* TASK DIRECTIONS
In the output, include exactly the lines from the beginning of the records up to and including the one that contains "Violett (290, 123)", and leave out the pictures.

Saved entries:
☆ ☆ ☆ ☆ ☆ ☆ ☆

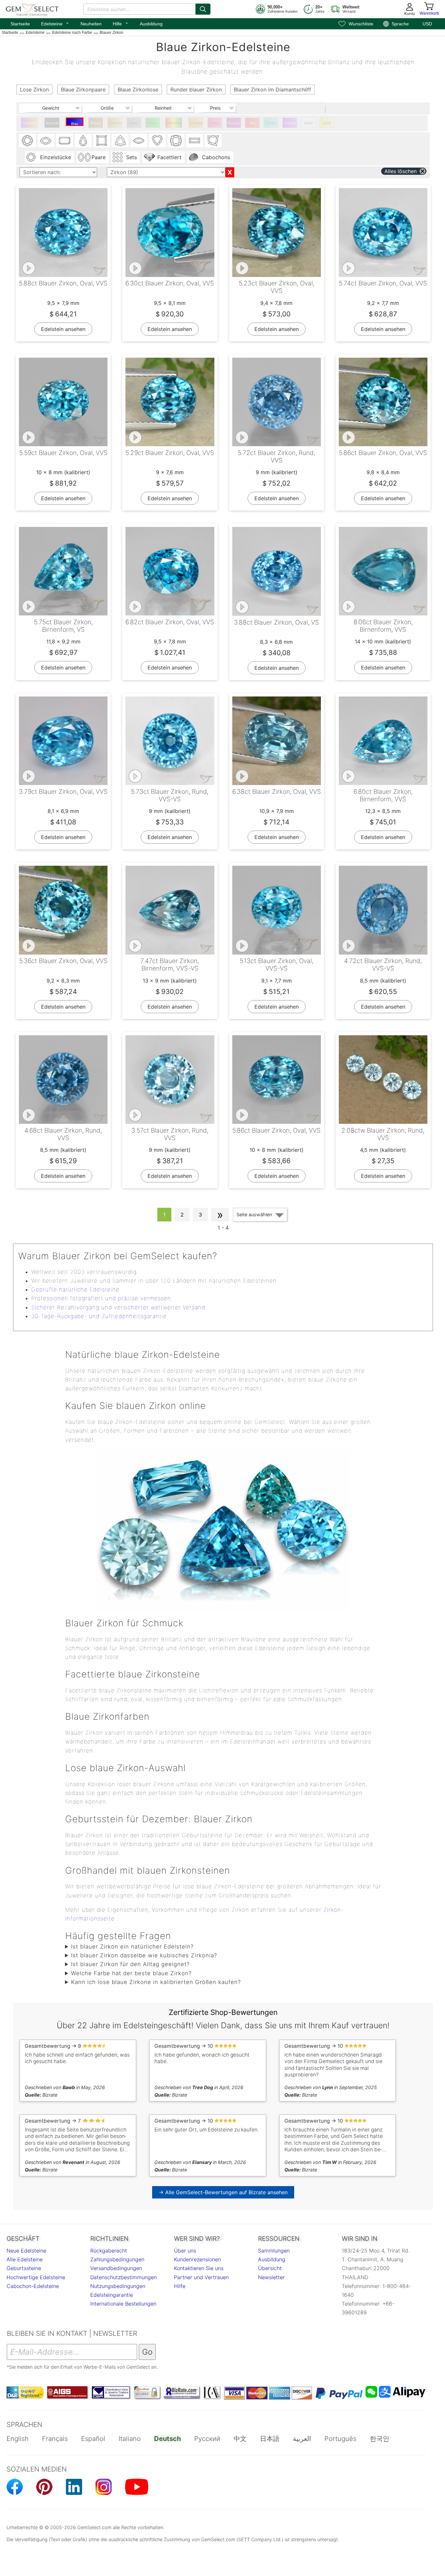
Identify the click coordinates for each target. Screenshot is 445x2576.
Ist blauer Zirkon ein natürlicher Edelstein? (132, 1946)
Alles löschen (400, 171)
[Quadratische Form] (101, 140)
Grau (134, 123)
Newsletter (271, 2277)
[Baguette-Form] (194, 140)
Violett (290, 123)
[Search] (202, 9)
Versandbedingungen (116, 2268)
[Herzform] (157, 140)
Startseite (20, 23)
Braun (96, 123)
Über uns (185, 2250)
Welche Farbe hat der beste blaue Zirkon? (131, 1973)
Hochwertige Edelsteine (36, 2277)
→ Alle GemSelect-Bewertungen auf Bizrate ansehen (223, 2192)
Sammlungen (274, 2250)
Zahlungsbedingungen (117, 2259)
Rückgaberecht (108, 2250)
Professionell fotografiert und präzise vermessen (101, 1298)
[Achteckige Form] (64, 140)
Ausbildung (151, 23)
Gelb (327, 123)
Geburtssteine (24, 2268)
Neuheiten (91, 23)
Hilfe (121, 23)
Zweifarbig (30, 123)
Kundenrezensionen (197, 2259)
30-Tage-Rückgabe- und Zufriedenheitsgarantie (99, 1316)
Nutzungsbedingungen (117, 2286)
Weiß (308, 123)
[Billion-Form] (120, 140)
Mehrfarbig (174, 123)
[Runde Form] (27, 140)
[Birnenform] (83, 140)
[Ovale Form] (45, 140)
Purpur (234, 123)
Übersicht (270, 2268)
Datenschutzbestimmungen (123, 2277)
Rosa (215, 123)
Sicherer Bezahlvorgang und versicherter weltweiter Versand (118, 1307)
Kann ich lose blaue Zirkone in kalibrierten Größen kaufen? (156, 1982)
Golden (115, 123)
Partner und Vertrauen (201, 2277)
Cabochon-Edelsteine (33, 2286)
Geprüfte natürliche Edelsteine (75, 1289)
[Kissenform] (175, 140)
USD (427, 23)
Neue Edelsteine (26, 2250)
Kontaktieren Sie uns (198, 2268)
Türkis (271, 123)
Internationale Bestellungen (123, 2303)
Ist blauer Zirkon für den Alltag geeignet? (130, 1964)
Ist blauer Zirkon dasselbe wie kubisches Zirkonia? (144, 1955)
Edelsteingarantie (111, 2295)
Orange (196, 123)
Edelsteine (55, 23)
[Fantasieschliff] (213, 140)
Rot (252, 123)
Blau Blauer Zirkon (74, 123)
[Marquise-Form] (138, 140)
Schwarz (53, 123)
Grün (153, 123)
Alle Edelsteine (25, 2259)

☆ ☆ ☆ ☆ ☆ ☆ ☆

* ANSWER
Identify the click coordinates for each target. Screenshot is 445x2576.
Ist blauer Zirkon ein natürlicher Edelstein? (132, 1946)
Alles löschen (400, 171)
[Quadratische Form] (101, 140)
Grau (134, 123)
Newsletter (271, 2277)
[Baguette-Form] (194, 140)
Violett (290, 123)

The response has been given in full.